• Direction:
Copy the lines below verbatim, omitting the pictures.

• Provided entries:
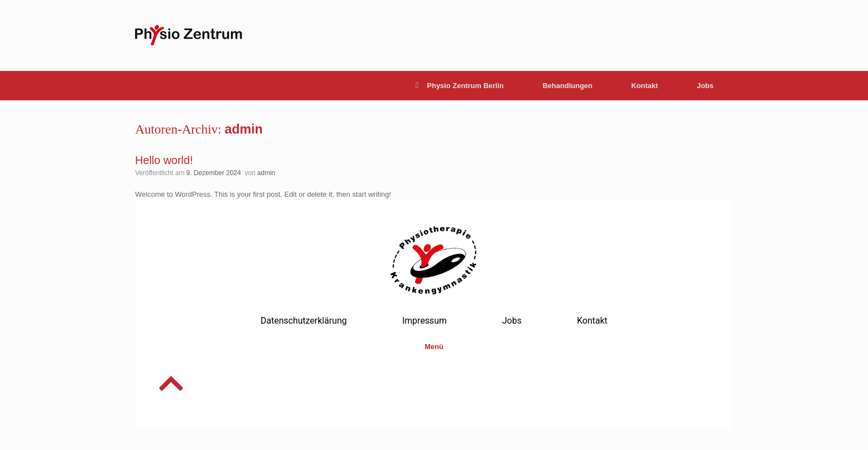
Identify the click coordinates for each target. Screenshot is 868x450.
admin (244, 129)
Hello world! (164, 160)
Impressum (424, 321)
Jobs (705, 85)
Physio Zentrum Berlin (459, 85)
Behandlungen (567, 85)
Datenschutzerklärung (304, 321)
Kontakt (644, 85)
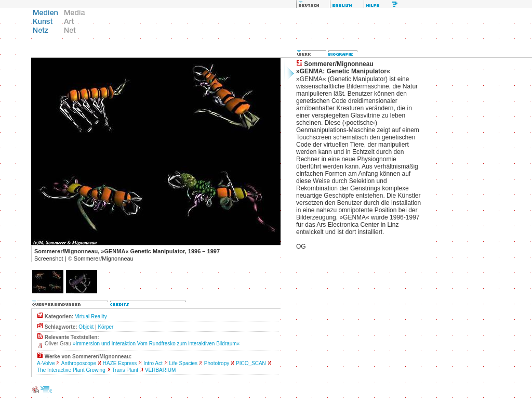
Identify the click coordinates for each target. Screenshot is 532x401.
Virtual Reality (91, 316)
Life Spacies (183, 363)
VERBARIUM (160, 370)
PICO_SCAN (251, 363)
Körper (105, 327)
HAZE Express (120, 363)
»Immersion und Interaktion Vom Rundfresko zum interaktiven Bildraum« (156, 343)
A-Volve (46, 363)
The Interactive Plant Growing (71, 370)
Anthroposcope (78, 363)
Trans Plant (125, 370)
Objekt (86, 327)
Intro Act (153, 363)
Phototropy (217, 363)
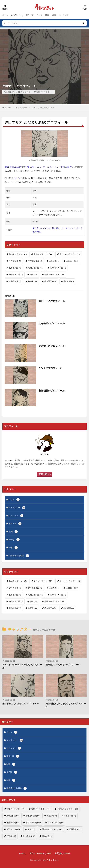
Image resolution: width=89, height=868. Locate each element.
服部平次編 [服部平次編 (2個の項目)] (15, 268)
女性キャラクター (44, 92)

• Result of this task:
Identify the click coordinates for each target. Screenshot is 868x450.
admin (244, 129)
Hello world! (164, 160)
Impressum (424, 321)
Jobs (705, 85)
Physio Zentrum Berlin (459, 85)
Behandlungen (567, 85)
Datenschutzerklärung (304, 321)
Kontakt (644, 85)
Identify the click coordinates for each target. Screenshot is 532x401.
Virtual Reality (91, 316)
Life Spacies (183, 363)
VERBARIUM (160, 370)
PICO_SCAN (251, 363)
Körper (105, 327)
HAZE Express (120, 363)
»Immersion und Interaktion Vom Rundfresko zum interaktiven Bildraum« (156, 343)
A-Volve (46, 363)
The Interactive Plant Growing (71, 370)
Anthroposcope (78, 363)
Trans Plant (125, 370)
Objekt (86, 327)
Intro Act (153, 363)
Phototropy (217, 363)
Image resolution: width=89, height=868. Locate each element.
服部平次編 [服部平次編 (2個の項目)] (15, 268)
女性キャラクター (44, 92)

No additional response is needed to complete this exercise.